LXX. Des Pères de l'Église.

Orateurs chrétiens! vous êtes les ministres de la parole de Dieu; vous devez donc tirer des livres saints la substance de vos discours, et parler habituellement la langue du prédicateur invisible que vous représentez. La Bible, qui doit être l'âme de votre éloquence, ne suffit même pas à votre ministère si à cette séve vivifiante de l'Écriture vous n'ajoutez encore la connaissance profonde de l'esprit et de la morale du christianisme, dont la doctrine ne se trouve entièrement développée que dans la tradition des Pères de l'Église. S'il est vrai, en effet, que vos lèvres doivent être les dépositaires de la science du salut, comment pourrez-vous enseigner à vos frères toute la série des vérités transmises au genre humain par cette seule voie sans vous être imposé auparavant l'obligation de les étudier à fond, pour en être solidement instruits, en vous montrant ainsi toujours théalogiens, quoique vous

n'affectiez jamais de le paraître? Vous ne prêcherez qu'une morale vague ou purement humaine, et vous ne donnerez jamais à votre style la précision et l'énergie du mot propre en traitant les mystères tant que vous n'aurez point acquis à l'école des pères cette sûreté de principes, cette netteté d'enseignement et cette fermeté d'expression, dont ils ont été les organes, les régulateurs et les modèles.

Exercice écrit A: Relevez, dans l'extrait sur les Pères de l'Église, toutes les qualités que les orateurs doivent acquérir à l'école des Pères.
Exercice écrit B: Transcrivez, dans l'extrait sur les Pères de l'Église, tout le passage qui va de « n'affectiez jamais de » jusqu'à « et les modèles. ».
Exercice écrit C: Reprenez le texte sur les Pères de l'Église juste après sa dernière phrase.

Section des données:
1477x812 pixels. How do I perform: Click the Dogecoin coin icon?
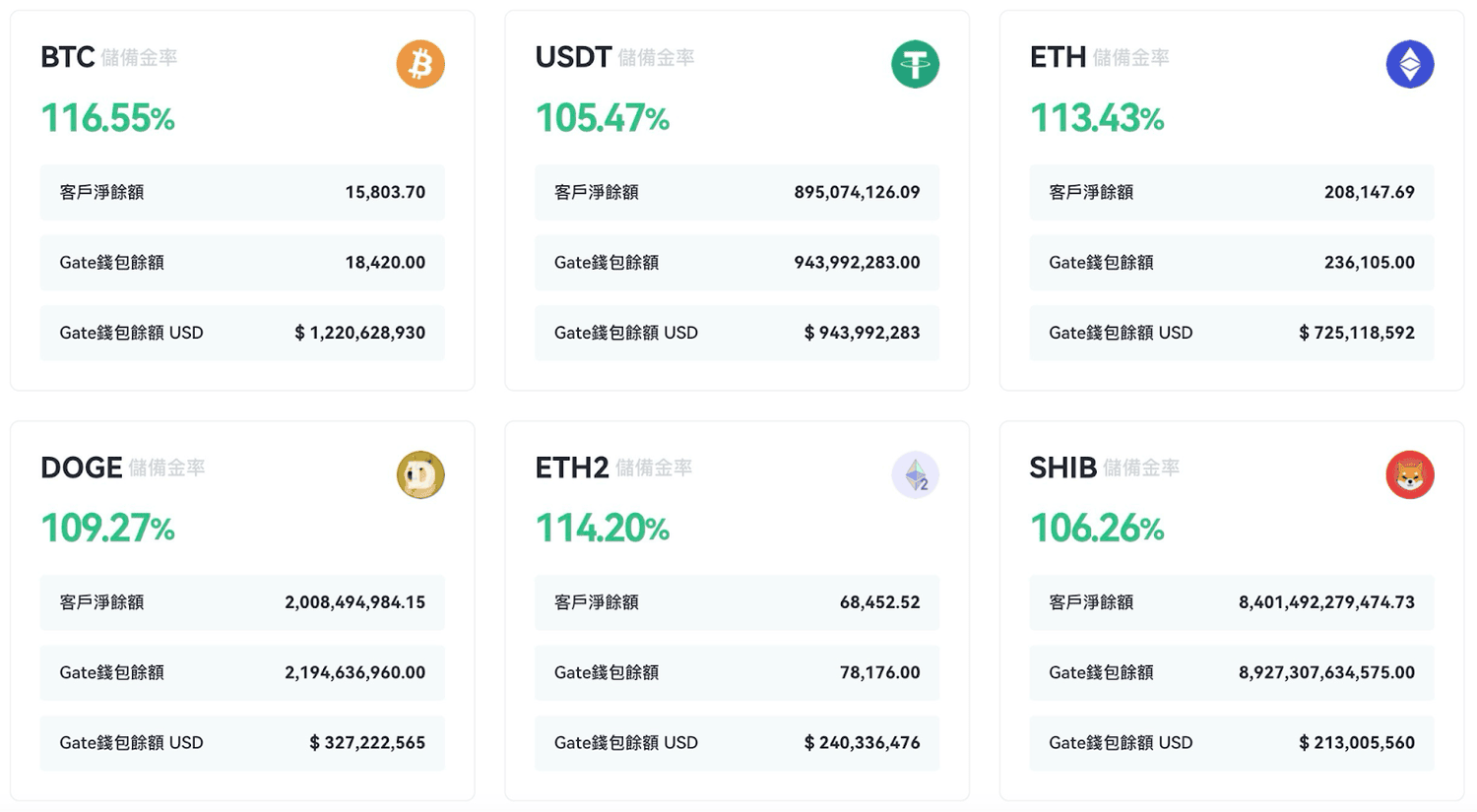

Réponse A:
- la sûreté de principes
- la netteté d'enseignement
- la fermeté d'expression

Réponse B:
n'affectiez jamais de le paraître? Vous ne prêcherez qu'une morale vague ou purement humaine, et vous ne donnerez jamais à votre style la précision et l'énergie du mot propre en traitant les mystères tant que vous n'aurez point acquis à l'école des pères cette sûreté de principes, cette netteté d'enseignement et cette fermeté d'expression, dont ils ont été les organes, les régulateurs et les modèles.

Réponse C:
Les Pères de l'Église ont été appréciés avec la critique la plus lumineuse, sous le rapport des avantages qu'ils offrent aux ministres de l'Évangile, par deux de nos écrivains les plus illustres, Fénelon et l'abbé Fleury. Je vais donc leur céder ici la parole avec la plus juste déférence: heureux de pouvoir m'appuyer sur leur témoignage, auquel l'estime universelle attache une si grande autorité !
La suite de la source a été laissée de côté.